Usually they just passed through his life because they needed something, and once they got it, they moved on. He’d learned that through Adam Harrison and Harrison Investigations. Adam had taken him and turned him from a rebellious and bitter half-breed to a man with a calling. Adam had taught him about life and death, and how to value himself as a human being.
He owed Adam. Not only that, he liked the man.
So the ghosts came, he helped them…
And the ghosts left.
Except for Ringo Murphy. The problem was, Ringo himself didn’t know why he was sticking around.
He’d lived by the gun, and then he’d died by it, and there had been nothing in his life or death to indicate why he was still here.
Dillon shifted around, longing for even an hour’s sleep.
He closed his eyes tightly.
And then, in that state between wakefulness and sleep, in a netherworld between conscious thought and oblivion, he saw the maiden, felt her gentle hand on his face.
“Yes,” she whispered to him. “It is the beginning, the beginning—and the end.”
3
“I see them dancing in the sky,” Timothy told Jessy.
She was driving him back to the home, and she felt torn.
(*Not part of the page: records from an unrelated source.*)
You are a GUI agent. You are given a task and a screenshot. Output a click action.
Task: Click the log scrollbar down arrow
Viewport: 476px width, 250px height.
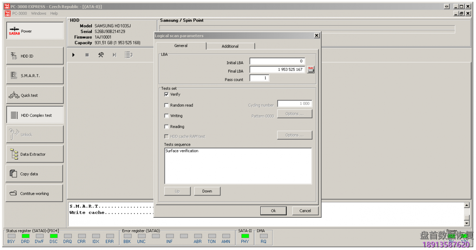coord(467,223)
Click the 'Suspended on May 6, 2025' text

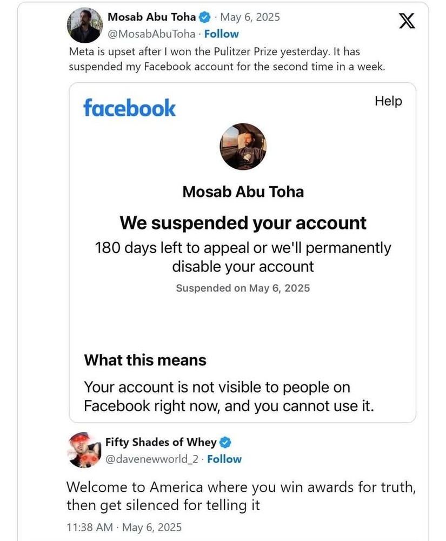coord(243,288)
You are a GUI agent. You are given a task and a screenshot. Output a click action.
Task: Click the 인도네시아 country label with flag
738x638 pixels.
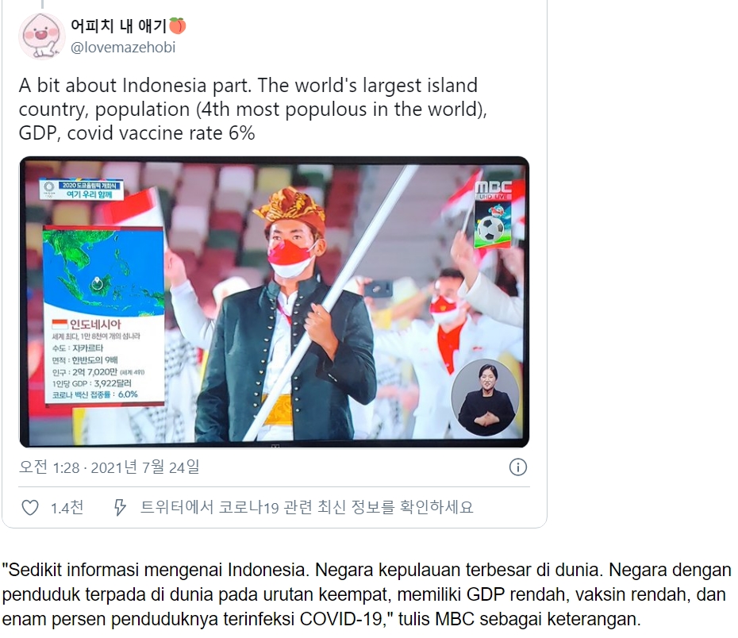click(x=86, y=325)
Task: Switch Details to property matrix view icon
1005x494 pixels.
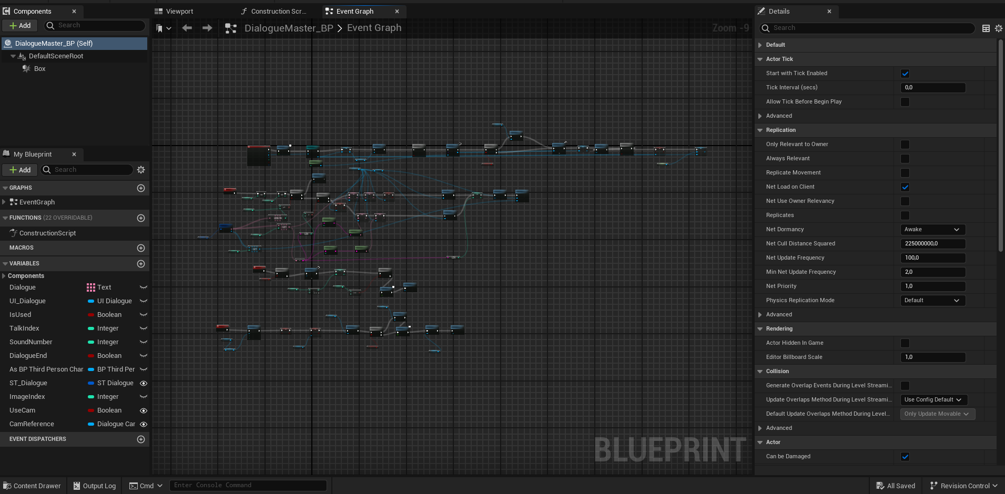Action: [x=986, y=28]
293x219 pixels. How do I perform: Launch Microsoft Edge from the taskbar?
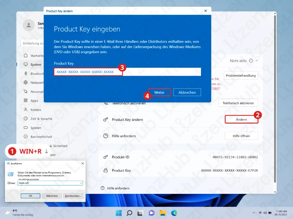point(175,213)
Worried about leaving him alone, she’d had Sandra come over to watch him this morning while she’d returned to the casino to turn her chips into cash—later exchanged for a cashier’s check made out to the home—and fill out the IRS forms. She’d never had to fill them out before, because her winnings—the few times she’d played a few dollars for fun—had never been close to enough to report to the government.
She didn’t mind. The government was welcome to its share.